Au cas où les résultats recomptés et définitifs confirmeraient soit la victoire de Tshisekedi, soit l'élection de Fayulu à la présidence de la république, il reste encore à savoir comment comptent-ils réagir face aux résultats des législatives, qui se sont déroulées le même jour. Or, selon les résultats provisoires annoncés par la CENI, les pro-Kabila, réunis sous la coalition Front commun pour le Congo, auraient entre 261 et 288 sièges sur 485 - en attendant 15 sièges du côté de Butembo, Beni et Yumbi -, soit une forte majorité; tandis que la coalition Lamuka, défendant Fayulu, compterait 94 députés; bien plus que la coalition Cap pour le changement, défendant Tshisekedi (46 députés) (cf lien n°5).

Si Tshisekedi semblerait s'accommoder de mener une cohabitation, ou une coalition avec les partisans de Kabila, il n'en est pas de même pour Fayulu, qui entendra également contester auprès de la Cour constitutionnelle les résultats des législatives. Imaginons que la Cour constitutionnelle, après recomptage des voix pour l'ensemble des élections du 30 décembre - présidentielle, législatives, provinciales -, proclame Fayulu vainqueur de la présidentielle et la coalition pro-Kabila gagnante des législatives. Est-ce que Fayulu accepterait de faire une cohabitation? Ce n'est pas sûr.

Et si jamais des irrégularités sont prouvées de manière massive, les élections sauraient aussitôt invalidées. Et par voie de conséquence, qui resterait au pouvoir? Kabila! C'est dire si la CENI porte une lourde responsabilité dans la situation actuelle au Congo-Zaïre (cf lien n°6).

Embarras des compagnies minières

Pour autant, le scénario d'une victoire de Fayulu pourrait bien rassurer plus d'un.

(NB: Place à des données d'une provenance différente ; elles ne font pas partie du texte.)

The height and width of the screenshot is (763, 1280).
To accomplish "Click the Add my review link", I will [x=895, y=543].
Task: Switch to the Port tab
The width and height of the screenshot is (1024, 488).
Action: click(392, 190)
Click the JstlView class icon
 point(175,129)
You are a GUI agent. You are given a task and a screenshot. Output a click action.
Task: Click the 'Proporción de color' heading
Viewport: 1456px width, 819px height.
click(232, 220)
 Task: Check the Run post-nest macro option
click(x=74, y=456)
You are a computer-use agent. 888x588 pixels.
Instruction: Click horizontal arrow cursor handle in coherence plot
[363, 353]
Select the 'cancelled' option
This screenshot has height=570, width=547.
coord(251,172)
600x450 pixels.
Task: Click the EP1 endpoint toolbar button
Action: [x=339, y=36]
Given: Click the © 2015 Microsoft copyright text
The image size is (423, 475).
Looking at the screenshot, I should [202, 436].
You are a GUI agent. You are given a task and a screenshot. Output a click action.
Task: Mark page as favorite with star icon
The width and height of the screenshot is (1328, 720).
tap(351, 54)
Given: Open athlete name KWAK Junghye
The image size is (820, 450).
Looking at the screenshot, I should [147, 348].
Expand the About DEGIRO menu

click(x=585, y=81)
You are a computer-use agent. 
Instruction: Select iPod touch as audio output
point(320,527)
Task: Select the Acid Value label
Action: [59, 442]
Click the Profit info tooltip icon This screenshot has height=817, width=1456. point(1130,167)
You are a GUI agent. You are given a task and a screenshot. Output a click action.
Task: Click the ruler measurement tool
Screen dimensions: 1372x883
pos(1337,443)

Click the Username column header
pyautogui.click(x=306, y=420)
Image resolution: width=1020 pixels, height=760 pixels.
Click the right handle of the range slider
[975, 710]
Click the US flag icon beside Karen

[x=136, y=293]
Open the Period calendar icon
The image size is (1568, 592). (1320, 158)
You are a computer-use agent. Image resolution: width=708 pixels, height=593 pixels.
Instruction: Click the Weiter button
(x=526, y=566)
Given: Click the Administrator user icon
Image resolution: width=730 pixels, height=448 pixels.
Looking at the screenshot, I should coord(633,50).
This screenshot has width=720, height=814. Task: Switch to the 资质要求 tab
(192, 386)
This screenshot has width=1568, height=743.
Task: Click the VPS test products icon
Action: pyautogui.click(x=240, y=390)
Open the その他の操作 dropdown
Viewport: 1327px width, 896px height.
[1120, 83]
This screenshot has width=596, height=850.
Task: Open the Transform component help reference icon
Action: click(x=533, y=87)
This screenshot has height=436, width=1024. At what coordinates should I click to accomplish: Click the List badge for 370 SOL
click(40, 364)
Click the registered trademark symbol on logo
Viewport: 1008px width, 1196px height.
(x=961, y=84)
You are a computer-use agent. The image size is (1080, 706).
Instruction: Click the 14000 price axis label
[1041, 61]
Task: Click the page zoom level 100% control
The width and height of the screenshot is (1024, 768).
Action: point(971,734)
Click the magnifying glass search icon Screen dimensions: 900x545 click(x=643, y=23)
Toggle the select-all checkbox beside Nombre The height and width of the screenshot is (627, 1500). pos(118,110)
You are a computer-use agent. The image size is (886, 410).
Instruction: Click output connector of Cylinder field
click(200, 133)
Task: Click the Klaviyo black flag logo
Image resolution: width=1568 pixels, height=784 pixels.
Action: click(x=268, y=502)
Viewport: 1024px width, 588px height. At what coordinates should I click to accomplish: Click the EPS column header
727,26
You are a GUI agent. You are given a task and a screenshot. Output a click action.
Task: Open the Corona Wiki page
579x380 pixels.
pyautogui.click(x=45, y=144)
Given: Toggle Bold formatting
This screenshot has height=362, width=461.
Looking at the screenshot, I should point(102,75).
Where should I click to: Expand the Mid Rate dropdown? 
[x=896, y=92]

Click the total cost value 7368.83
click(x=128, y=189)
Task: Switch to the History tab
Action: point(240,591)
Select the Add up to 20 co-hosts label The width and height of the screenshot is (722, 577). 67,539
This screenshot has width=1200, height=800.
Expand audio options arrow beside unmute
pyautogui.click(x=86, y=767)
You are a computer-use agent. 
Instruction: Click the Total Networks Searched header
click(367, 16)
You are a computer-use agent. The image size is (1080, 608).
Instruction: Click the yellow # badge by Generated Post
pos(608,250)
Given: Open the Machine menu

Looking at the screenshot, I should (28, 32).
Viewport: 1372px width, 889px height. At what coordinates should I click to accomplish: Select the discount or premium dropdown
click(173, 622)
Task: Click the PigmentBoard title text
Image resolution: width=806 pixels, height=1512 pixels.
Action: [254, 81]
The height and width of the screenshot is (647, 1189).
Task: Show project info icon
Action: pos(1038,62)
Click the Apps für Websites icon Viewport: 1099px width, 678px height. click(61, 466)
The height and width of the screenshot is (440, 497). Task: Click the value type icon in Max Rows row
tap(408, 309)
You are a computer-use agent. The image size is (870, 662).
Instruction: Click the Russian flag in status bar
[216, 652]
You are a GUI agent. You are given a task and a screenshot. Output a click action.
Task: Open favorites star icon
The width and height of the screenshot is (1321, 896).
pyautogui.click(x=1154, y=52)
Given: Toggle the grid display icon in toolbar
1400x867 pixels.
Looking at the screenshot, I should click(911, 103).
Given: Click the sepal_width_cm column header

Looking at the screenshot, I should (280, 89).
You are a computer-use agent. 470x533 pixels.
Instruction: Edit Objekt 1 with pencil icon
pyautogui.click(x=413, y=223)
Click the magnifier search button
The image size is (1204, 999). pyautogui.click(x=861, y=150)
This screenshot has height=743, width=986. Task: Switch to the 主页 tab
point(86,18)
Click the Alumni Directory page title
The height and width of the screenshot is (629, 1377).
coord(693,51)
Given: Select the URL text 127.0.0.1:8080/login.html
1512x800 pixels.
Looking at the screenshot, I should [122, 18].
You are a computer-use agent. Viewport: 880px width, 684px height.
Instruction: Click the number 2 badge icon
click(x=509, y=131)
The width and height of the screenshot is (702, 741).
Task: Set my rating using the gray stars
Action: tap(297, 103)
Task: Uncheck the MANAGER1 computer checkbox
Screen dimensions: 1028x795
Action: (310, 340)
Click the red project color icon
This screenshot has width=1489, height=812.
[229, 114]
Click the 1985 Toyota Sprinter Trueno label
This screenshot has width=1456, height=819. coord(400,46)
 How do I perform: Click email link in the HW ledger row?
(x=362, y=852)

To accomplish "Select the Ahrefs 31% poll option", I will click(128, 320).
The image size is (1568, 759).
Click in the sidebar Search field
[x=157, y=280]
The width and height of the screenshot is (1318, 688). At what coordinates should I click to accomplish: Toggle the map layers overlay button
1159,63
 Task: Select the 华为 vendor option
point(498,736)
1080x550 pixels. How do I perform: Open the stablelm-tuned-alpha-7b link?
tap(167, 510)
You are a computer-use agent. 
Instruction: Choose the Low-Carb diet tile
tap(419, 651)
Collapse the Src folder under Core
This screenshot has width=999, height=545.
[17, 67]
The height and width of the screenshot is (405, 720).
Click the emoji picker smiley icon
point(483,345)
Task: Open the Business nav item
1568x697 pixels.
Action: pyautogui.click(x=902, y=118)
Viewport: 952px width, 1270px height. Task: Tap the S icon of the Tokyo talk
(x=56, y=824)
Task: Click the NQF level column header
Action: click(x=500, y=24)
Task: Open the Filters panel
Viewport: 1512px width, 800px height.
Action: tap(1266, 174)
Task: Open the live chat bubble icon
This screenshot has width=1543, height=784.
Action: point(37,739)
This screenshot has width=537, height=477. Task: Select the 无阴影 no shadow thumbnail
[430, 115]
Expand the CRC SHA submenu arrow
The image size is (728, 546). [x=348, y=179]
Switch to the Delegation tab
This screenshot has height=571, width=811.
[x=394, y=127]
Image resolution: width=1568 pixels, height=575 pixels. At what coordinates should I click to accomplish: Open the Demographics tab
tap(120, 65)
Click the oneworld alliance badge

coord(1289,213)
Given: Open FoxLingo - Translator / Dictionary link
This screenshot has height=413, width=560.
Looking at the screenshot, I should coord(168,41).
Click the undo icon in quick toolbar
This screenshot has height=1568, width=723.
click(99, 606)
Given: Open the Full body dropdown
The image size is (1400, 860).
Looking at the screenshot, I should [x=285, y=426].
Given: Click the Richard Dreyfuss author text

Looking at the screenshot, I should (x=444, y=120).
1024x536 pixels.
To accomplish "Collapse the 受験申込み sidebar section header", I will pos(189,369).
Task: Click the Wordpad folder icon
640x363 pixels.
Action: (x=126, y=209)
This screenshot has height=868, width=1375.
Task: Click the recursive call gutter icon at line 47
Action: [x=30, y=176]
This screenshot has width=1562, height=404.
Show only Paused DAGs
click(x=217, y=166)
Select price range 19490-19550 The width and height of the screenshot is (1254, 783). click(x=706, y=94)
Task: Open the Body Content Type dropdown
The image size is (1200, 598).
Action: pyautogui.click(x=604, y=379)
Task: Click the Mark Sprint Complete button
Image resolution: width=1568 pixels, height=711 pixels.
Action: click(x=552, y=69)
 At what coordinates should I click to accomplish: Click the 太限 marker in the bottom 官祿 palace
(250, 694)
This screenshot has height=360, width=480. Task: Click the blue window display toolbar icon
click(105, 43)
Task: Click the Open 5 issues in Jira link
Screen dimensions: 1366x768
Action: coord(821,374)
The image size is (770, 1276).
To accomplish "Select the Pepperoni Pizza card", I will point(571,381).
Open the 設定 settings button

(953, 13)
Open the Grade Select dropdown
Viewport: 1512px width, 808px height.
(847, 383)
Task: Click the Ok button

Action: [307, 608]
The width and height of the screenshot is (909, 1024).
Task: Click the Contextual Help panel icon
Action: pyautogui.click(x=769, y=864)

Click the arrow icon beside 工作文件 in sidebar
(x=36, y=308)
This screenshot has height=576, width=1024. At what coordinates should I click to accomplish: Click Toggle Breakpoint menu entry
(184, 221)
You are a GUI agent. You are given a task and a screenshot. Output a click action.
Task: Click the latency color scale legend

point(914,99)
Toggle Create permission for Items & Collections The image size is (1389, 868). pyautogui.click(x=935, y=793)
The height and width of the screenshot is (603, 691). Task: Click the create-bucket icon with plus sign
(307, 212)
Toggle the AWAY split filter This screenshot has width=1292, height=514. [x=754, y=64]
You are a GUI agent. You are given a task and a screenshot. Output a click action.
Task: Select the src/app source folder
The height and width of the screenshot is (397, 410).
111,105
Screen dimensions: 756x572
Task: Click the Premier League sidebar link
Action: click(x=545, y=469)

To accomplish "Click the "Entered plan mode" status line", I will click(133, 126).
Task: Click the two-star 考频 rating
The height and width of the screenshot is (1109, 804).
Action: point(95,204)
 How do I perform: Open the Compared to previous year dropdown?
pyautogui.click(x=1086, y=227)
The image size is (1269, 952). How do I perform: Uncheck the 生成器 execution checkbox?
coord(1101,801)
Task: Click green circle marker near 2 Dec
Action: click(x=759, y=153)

Au niveau diplomatique, les pays occidentaux y trouveraient un interlocuteur qui semblerait leur inspirer confiance et la sortie curieuse du ministre des Affaires étrangères, Jean-Yves Le Drian, sur les résultats provisoires annoncés, peut laisser un arrière-goût impérialiste très amer pour certain(e)s congolais(es). Mais c'est surtout les compagnies minières qui se réjouiraient d'une telle issue. Selon l'agence Reuters (cf lien n°7), les compagnies minières sont embarrassées de l'annonce de la victoire de Tshisekedi, dont le parti qu'il dirige, l'Union pour la démocratie et le progrès social, a historiquement défendu une logique plus interventionniste, plus étatique, dans l'exploitation des ressources minières du pays, notamment le cobalt et le coltan, des minerais stratégiques, et des compagnies minières craignent que Tshisekedi veuille réviser le code minier, modifié en 2018, dans lequel le taux de redevance des sociétés envers la puissance publique est passé de 2% à 10% pour les minerais "stratégiques". Fayulu, qui compte dans ses alliés, Moïse Katumbi, ancien gouverneur de la province minière du Katanga, inspire davantage confiance auprès de ces affairistes internationaux - occidentaux ou émergents - soucieux de garder la mainmise sur le sous-sol congo-zaïrois, le plus important au monde selon certains économistes et observateurs avisés.

En tout cas, les congo-zaïrois, notamment les mineurs, ne voient pas la couleur du potentiel économique énorme de leur pays, tant la pauvreté y dégouline de toutes parts. Une situation qui doit attrister, de là où il se trouve, Patrice Lumumba, héros de l'indépendance du 30 juin 1960, premier Premier ministre de l'histoire du Congo-Zaïre, assassiné par des rebelles katangais et des soldats belges le 17 janvier 1961.